- What to work on:
Whatever lies between the line with "Given: Click drag handle of RbVolume row" and the end of the data, both included, must be copied exactly and without pictures.

- Records to process:
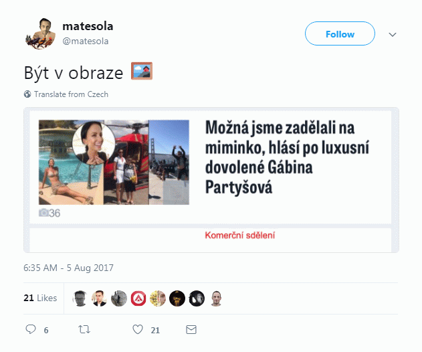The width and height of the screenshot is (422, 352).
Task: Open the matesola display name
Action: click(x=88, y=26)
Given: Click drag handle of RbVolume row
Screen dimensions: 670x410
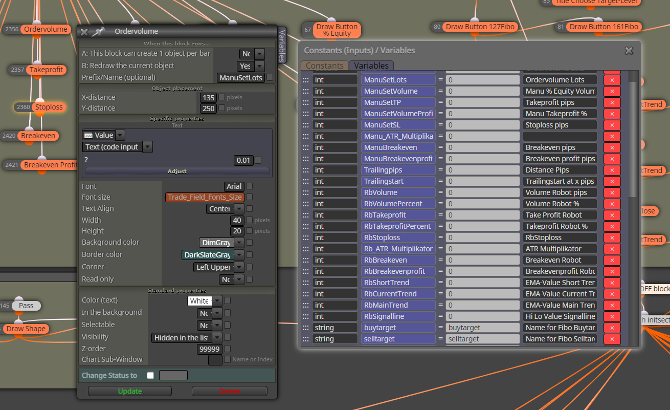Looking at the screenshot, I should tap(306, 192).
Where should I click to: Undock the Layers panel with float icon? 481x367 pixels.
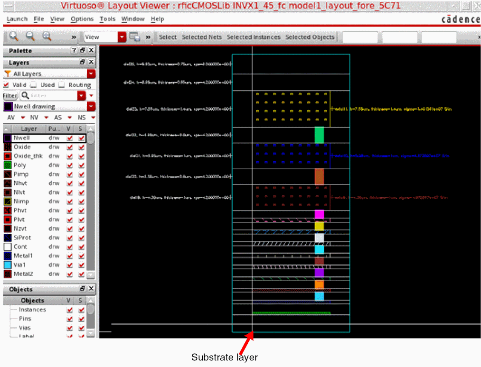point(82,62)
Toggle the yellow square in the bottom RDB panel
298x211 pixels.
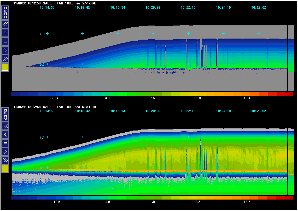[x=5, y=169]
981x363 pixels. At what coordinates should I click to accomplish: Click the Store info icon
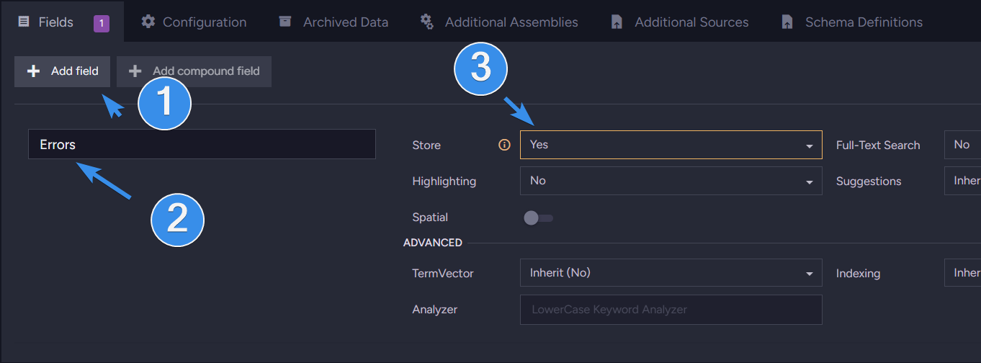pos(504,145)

- Solution to this task:
Given: Click drag handle of RbVolume row
Screen dimensions: 670x410
Looking at the screenshot, I should tap(306, 192).
Where should I click to: Undock the Layers panel with float icon? 481x367 pixels.
point(82,62)
Toggle the yellow square in the bottom RDB panel
298x211 pixels.
[x=5, y=169]
981x363 pixels. At what coordinates should I click to accomplish: Click the Store info icon
pos(504,145)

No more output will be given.